Ask the Vet

Heartworms Are A Year-Round Danger

It takes less than two months after being bitten by an infected mosquito for heartworms to develop to a point where preventives can no longer control them.(DTN/Progressive Farmer image by Virginia H. Harris)

Question: I faithfully give my dog heartworm preventive every month, but my vet told me he's seen cases where even consistently treated dogs are developing heartworms. Is this really possible? Are these preventives like antibiotics in that resistance can develop from constant use?

Answer: First, let me say there are strains of heartworms resistant to our preventives, but fortunately, these seem to be rare. As to differences between antibiotics and heartworm preventives, it's important to note that antibiotics should only be used when an animal has a confirmed bacterial infection. With heartworms, however, the potential for infection is continuous.

After a dog is bitten by a mosquito and infected, "baby heartworms" begin their development into adults. By Day 52 after the bite, the developing heartworms are not controlled by our preventives. Even missing a month of preventive can lead to infection. Continuous use of heartworm preventives has not led to resistance. Rather, their improper use has selected for resistance.

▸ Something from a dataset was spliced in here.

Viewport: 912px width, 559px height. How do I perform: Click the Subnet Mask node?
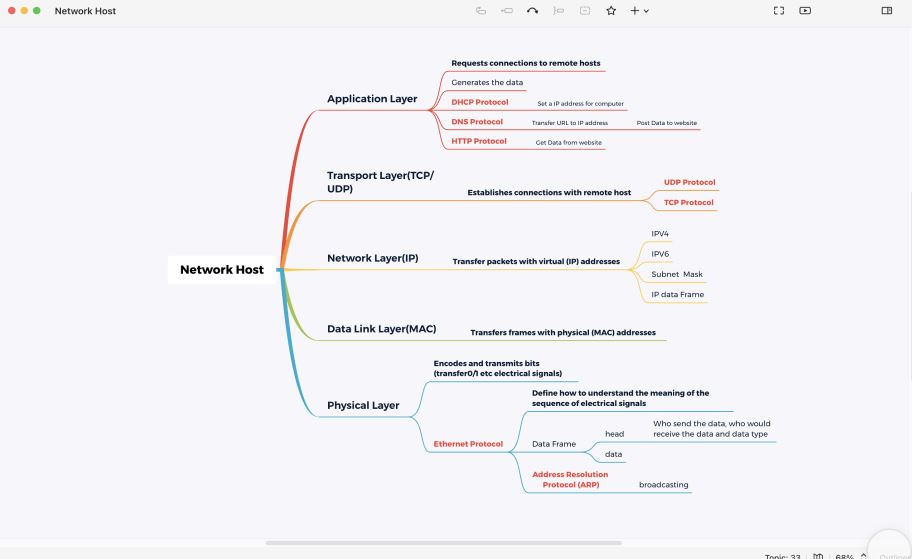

Some have advocated stopping preventive in the winter. This is not recommended by the American Heartworm Society or me. It was 78ºF at my house Christmas, and there were mosquitos. Stopping preventive use also brings human nature into play. We often forget to start back. Many heartworm preventives help control other parasites, including hookworms and roundworms (which can infect people). Heartworm preventive doesn't just offer protection to our pets but to us, as well.

I recommend year-round use of heartworm preventive and annual checks. This is the only way we can know how much of an issue resistance is. Most of the companies that manufacture these products will even help pay for heartworm treatment if the owner has a record of consistently purchasing their preventive from a veterinarian, and the dog has had a "negative" annual heartworm test.